Friday, December 23, 2016

An Agro-Technical Appendix, III: The American System

David Hounshell is the David M. Roderick Professor at Carnegie-Mellon and the author of  From the American System to Mass Production, 1800-1932: The Development of Manufacturing Technology in the United States [1985]. You should read one copy and buy two.
I started this series with a discussion that rambled on about farming, tractors, and ended with a discussion of the strategic consequences of human resources shortfalls on the Eastern Front. To some extent, that was a petulance. 

All honour to the mighty Red Army of Workers and Peasants!

Anyone can get irritated by fanboy enthusiasm. Talking about the deep operational art of Soviet forces, equipped with the world’s best tank, winning WWII while the Allies footled about out west  sure beats getting excited about the way that the superior fighting qualities of the Waffen SS reflect its racial purity! It does have consequences, however. The first, a dead issue now, is the idea of an unstoppable Red Army rolling over NATO to reach the Channel in three days. In the dead politics of the 1980s, such talk had consequences, even if those seem pretty harmless in retrospect. 
Maybe it helped get Thatcher elected?
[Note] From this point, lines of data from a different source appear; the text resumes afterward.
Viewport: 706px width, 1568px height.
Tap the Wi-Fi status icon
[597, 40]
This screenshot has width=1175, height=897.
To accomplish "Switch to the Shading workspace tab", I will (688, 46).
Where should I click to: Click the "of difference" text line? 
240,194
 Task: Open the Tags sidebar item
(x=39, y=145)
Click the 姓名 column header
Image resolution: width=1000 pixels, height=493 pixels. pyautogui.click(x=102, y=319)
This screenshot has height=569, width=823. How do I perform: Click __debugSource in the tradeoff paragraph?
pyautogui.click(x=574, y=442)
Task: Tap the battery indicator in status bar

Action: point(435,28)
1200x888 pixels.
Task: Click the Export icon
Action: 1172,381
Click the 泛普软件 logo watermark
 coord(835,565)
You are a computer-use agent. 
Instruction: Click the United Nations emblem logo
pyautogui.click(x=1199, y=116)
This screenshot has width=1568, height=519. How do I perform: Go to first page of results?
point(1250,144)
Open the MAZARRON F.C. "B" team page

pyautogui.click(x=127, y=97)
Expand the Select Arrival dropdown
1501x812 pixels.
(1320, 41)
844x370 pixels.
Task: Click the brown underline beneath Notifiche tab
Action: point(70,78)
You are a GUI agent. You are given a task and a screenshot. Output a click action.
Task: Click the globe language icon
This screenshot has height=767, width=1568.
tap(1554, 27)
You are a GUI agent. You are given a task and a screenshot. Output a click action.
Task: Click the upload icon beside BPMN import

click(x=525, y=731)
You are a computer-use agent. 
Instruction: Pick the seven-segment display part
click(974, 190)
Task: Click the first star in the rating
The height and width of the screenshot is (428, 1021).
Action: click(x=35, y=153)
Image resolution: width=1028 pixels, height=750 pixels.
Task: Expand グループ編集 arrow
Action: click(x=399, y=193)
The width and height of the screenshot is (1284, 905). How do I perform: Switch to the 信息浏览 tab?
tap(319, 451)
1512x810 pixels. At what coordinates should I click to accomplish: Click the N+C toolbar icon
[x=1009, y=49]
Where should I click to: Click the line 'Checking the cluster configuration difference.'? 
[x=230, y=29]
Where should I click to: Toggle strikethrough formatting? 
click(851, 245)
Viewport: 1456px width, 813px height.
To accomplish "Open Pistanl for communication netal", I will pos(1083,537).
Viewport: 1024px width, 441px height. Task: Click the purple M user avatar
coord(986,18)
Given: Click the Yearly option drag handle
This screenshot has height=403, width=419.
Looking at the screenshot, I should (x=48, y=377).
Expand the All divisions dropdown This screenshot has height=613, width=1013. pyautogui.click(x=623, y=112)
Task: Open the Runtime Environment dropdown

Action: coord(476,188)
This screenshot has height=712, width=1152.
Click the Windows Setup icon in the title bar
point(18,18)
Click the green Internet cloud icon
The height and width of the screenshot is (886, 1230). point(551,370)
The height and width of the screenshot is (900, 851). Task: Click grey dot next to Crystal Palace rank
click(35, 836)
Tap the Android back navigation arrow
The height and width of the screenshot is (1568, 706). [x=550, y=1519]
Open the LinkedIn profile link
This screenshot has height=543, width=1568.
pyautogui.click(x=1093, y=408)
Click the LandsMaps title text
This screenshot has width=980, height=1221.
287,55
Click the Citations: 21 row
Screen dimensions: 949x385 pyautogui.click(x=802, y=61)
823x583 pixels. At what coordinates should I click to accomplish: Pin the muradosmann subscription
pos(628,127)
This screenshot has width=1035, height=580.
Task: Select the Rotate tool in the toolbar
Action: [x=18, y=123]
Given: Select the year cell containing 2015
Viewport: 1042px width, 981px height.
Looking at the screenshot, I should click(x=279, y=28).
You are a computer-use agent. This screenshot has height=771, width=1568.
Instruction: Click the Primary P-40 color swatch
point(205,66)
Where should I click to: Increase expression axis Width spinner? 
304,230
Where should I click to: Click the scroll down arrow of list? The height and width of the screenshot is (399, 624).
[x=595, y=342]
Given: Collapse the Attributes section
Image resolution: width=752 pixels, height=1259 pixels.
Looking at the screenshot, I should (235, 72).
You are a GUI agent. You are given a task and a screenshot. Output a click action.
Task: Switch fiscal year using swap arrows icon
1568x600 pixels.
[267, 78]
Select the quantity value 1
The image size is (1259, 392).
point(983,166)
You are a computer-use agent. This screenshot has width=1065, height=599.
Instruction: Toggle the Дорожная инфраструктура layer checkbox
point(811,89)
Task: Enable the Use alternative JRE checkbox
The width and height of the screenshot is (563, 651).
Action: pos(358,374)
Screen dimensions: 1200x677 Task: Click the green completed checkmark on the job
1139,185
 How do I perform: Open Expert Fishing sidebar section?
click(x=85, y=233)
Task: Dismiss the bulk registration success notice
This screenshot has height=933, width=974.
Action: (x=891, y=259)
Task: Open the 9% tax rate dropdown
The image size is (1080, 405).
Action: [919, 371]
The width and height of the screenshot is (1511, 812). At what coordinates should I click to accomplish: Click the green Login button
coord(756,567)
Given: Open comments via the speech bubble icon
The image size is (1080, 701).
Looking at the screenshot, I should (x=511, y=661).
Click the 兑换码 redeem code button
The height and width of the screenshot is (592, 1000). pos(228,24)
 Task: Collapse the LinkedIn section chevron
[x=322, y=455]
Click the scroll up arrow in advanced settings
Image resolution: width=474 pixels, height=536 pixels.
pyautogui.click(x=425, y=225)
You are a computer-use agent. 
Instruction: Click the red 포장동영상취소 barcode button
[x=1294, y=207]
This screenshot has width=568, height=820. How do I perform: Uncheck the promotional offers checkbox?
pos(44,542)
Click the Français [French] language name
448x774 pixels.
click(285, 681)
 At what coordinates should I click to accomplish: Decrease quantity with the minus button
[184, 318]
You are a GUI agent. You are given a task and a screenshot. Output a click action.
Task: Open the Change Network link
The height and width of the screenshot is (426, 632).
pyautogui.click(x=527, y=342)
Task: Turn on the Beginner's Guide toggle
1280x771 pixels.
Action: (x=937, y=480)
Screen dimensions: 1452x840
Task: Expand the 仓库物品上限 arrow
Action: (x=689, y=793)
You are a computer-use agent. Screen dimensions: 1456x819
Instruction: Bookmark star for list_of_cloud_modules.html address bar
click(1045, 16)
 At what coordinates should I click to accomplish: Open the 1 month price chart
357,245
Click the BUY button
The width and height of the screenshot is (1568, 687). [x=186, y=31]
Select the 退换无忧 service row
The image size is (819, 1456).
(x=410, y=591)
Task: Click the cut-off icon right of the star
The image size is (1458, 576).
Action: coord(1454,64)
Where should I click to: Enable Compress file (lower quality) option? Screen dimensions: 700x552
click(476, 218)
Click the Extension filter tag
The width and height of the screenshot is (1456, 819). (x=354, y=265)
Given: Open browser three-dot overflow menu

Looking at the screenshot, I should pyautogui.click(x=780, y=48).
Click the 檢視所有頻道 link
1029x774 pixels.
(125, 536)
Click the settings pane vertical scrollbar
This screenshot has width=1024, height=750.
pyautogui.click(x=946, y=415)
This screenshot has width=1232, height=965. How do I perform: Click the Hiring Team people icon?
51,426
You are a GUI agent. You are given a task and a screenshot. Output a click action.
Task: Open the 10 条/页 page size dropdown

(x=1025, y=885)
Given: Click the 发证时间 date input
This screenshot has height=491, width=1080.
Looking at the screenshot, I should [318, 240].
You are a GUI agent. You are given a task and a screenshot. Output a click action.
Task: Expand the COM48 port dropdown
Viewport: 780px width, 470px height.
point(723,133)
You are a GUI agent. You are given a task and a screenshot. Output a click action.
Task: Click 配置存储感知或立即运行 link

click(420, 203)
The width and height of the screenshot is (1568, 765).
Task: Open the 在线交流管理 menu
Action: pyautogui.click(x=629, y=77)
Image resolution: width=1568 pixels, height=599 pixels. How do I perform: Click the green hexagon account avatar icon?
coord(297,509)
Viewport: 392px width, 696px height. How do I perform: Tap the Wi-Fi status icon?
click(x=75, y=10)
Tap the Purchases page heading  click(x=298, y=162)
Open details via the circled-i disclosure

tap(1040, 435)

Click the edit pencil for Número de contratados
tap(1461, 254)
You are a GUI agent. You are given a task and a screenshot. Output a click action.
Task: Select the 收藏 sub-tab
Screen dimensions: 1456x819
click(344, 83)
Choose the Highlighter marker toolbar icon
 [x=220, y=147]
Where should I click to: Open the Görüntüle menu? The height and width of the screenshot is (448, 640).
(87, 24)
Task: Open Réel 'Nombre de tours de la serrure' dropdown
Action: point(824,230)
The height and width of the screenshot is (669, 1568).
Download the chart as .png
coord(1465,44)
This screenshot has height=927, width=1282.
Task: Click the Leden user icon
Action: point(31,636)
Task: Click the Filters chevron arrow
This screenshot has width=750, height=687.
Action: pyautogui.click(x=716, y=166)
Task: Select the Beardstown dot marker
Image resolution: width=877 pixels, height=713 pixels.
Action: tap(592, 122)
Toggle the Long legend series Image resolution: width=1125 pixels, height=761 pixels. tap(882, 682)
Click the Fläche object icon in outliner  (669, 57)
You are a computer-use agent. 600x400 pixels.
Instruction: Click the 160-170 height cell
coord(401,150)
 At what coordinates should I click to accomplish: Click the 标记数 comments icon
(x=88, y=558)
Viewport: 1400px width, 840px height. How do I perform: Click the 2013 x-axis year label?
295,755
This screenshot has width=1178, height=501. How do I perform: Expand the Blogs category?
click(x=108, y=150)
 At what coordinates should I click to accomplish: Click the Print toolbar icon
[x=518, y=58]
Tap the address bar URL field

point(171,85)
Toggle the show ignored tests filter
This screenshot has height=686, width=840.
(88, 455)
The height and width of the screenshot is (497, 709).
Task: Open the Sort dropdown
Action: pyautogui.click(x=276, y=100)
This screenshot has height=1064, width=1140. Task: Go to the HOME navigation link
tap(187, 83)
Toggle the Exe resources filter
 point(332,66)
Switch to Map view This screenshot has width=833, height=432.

Although even that doesn't do much for the thesis considering that the Russians lost.

What's not important is the permanent misunderstanding that basically asserts that “Asiatic” or “Eastern” countries are exempt from the basic arithmetic of demographics because reasons. (Cloning tanks?) If Russia only had so many working age men and women, how did they keep the Army up to strength while manufacturing tanks and growing food? The answer is, first, that it didn’t, and, second, Allied aid. Throwing up either answer, seems to require being realistic about demographics and economics, and since that might lead us to uncomfortable places, well, why not talk about the Russian steamroller, instead?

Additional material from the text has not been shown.